To understand what our CubedReportResource class is doing, its best to understand the underlining data and how aggregation works.

Let's say we have the following Model:

class ReportMyData(models.Model):
    date = models.DateTimeField(db_index=True)    
    referer = models.ForeignKey('Referer', on_delete=models.PROTECT)
    visits = models.IntegerField()
    sales = models.IntegerField()
    revenue = models.DecimalField(max_digits=10, decimal_places=2)

    class Meta:
        db_table = 'report_my_table'
        unique_together = (('date', 'product'),)

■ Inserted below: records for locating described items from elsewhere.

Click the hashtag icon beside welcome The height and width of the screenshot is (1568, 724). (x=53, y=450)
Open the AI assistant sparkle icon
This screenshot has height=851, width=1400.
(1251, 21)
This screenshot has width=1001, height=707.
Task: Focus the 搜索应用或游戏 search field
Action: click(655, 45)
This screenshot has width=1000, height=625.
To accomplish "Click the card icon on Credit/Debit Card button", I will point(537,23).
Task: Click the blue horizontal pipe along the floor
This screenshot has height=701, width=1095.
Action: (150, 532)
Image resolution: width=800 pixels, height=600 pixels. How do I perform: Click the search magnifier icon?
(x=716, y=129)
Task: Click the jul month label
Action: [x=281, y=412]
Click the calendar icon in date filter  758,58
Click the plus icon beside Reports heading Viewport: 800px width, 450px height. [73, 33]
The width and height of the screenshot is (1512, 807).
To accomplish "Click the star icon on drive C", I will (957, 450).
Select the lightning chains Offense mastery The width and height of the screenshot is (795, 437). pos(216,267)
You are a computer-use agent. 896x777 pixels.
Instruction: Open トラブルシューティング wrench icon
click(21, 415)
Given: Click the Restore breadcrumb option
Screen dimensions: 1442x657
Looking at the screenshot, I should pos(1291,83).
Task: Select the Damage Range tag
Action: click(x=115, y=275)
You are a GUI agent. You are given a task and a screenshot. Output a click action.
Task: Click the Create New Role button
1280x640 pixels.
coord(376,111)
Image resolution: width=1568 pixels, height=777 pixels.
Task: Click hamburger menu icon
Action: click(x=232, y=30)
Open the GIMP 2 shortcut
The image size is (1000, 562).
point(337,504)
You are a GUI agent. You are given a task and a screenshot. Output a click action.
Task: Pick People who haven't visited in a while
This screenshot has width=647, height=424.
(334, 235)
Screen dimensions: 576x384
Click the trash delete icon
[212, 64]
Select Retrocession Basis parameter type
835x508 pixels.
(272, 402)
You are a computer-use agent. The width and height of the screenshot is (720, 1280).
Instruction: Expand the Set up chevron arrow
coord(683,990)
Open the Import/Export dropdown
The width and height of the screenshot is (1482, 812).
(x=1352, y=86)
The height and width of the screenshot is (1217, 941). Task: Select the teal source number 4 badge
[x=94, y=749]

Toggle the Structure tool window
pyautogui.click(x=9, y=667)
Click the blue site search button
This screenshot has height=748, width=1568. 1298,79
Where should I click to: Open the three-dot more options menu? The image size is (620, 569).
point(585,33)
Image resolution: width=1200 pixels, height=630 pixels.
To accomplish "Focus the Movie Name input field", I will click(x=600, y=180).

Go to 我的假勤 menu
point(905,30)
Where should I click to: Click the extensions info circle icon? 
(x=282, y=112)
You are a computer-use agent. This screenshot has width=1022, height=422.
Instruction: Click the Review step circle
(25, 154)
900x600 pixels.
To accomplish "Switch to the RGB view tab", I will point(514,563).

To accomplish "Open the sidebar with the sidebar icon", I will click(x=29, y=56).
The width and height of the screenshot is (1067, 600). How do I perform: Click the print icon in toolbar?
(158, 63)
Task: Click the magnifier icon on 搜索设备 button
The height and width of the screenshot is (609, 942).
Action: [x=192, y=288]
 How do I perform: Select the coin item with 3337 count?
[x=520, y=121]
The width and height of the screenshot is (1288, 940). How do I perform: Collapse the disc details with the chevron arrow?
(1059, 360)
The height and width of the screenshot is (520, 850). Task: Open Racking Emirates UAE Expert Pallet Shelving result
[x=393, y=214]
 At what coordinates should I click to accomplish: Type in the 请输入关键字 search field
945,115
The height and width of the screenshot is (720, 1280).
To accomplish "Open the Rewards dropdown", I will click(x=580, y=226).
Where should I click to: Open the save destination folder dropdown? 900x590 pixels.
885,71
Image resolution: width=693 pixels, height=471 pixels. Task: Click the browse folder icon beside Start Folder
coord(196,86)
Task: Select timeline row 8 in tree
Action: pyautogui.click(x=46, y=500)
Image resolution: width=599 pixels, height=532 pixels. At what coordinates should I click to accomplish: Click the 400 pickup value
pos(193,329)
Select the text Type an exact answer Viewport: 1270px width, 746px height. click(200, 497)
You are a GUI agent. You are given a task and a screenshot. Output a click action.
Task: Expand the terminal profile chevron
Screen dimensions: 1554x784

And now in our DB we have a table of data like this:

date referer_id visits sales revenue
01/01/2023 1 4 3 100
01/01/2023 2 4 2 50
01/01/2023 3 4 1 40
02/01/2023 1 8 5 75
02/01/2023 2 8 4 80
02/01/2023 3 8 2 35
03/01/2023 1 2 7 55
03/01/2023 2 2 3 25
03/01/2023 3 2 2 15
04/01/2023 1 6 4 35
04/01/2023 2 6 1 10
04/01/2023 3 6 0 0

Lets now create a Tastypie resource using our custom CubedReportResource

class MyDataReportResource(CubedReportResource):    
    referer = fields.ForeignKey(RefererLiteResource, 'referer', full=True)

    class Meta(ReportMeta):
        queryset = ReportMyData.objects.prefetch_related('product')
        resource_name = "report-my-data"
        config_fields = BaseFields(show_totals=True, full_ordering=True)

        self.config_fields.install('referer', DictField(), filtering=ALL_WITH_RELATIONS, groupby=True)
        config_fields.install('date', DateField(), filtering=ALL_WITH_RELATIONS, groupby=True)
        config_fields.install('visits', IntegerField())
        config_fields.install('sales', IntegerField())
        config_fields.install('revenue', MoneyField())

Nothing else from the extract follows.